Com relação às regiões que o grupo de Higuchi monitora há anos em suas pesquisas, ele explica que as projeções podem ser feitas de maneiras diversas e que, por isso, não pode afirmar qual é a capacidade máxima que a floresta suporta até começar a perder biomassa. ”Até porque o recorte feito nas três regiões que estudamos não representa a Amazônia como um todo.” Mais recentemente, porém, eles ampliaram as áreas de estudo, cobrindo todo o estado do Amazonas. ”Agora nossos resultados serão mais significativos, poderemos extrapolar a escala.” Ele relata que a fixação de carbono pela floresta vem se mantendo alta, independente desses eventos, como se ela estivesse indiferente ao humor do tempo.
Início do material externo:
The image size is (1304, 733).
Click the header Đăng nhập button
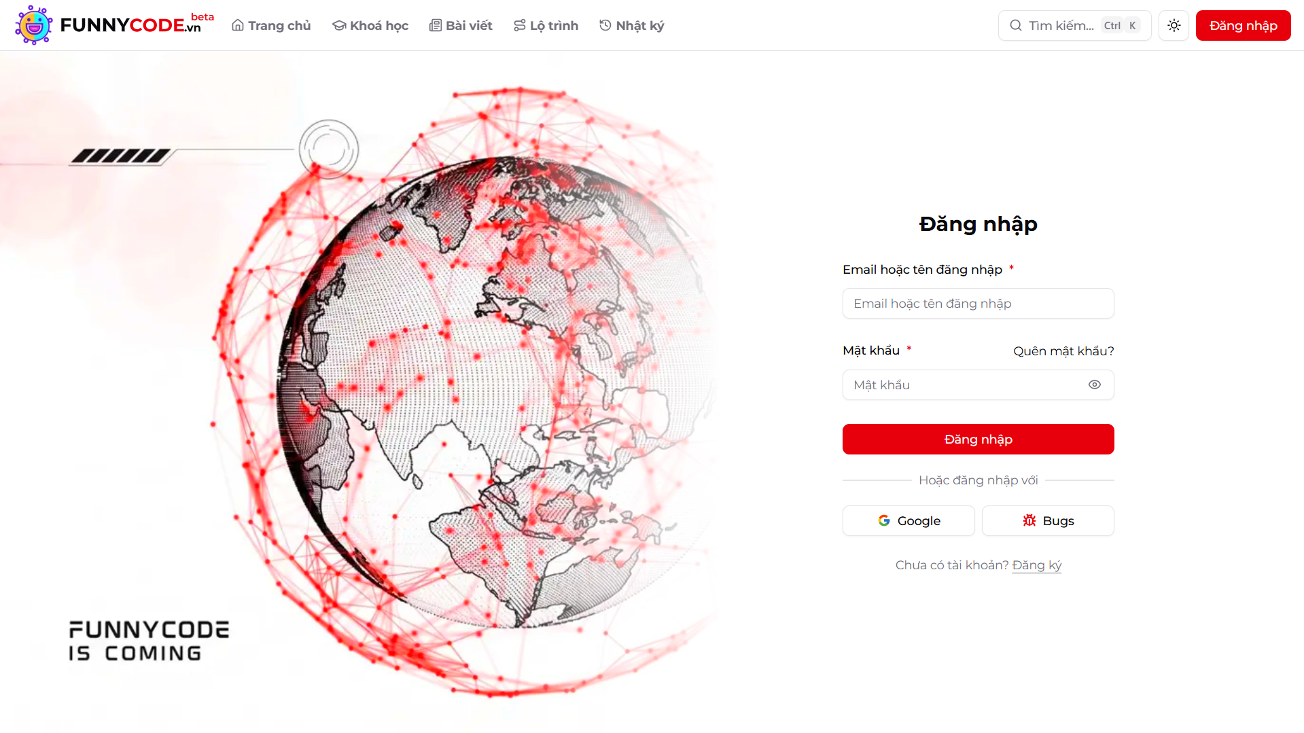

Até o final do ano, o grupo de Higuchi colocará os novos dados de campo na internet, pois são resultantes de investimentos públicos e, em seu ponto de vista, ”são muito preciosos para não serem compartilhados, especialmente para quem trabalha com sensoriamento remoto”. Esses dados podem ser muito úteis par que se consiga produzir um mapa de carbono para a Amazônia. ”Nós temos o nosso, é inicial, mas já mostra algumas coisas. Mas nossos dados têm ainda muita incerteza, porque em algumas regiões não temos inventários e tivemos que utilizar dados secundários na elaboração do mapa. Mas nosso sonho é que nós ou outras pessoas consigam chegar a um mapa de carbono da Amazônia com o mínimo de incerteza possível.”